TASK ITEM ▸ Restate word for word the lines of the listing below, from its first line through the line with "The image size is (465, 289).", without the pictures.
BEGIN THE DATA
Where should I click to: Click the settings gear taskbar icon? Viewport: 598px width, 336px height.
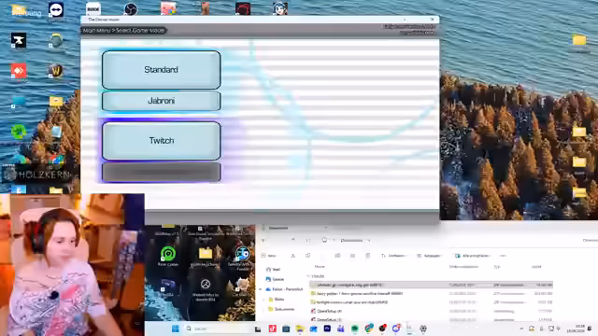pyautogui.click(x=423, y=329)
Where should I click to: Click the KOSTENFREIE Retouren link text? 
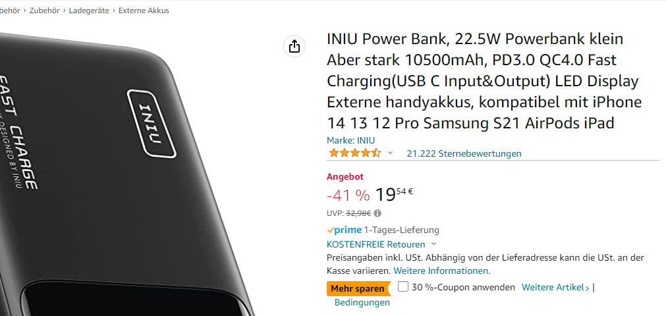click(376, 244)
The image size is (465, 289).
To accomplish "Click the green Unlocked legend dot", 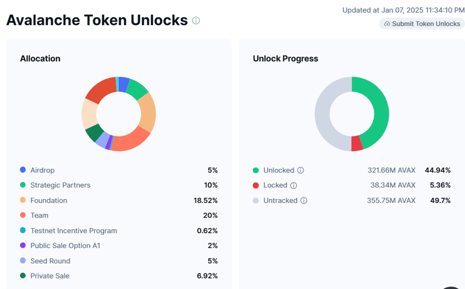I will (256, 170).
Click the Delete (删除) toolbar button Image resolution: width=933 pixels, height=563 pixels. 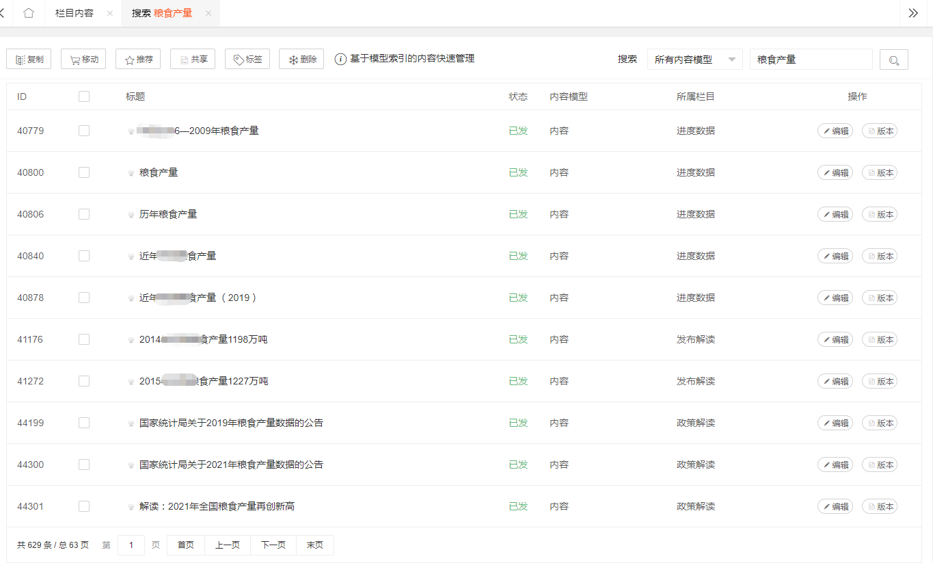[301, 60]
END THE DATA
TASK RESULT ▸
Where should I click to: Click the settings gear taskbar icon? Viewport: 598px width, 336px height.
pyautogui.click(x=423, y=329)
Where should I click to: Click the KOSTENFREIE Retouren link text? 
click(376, 244)
The image size is (465, 289).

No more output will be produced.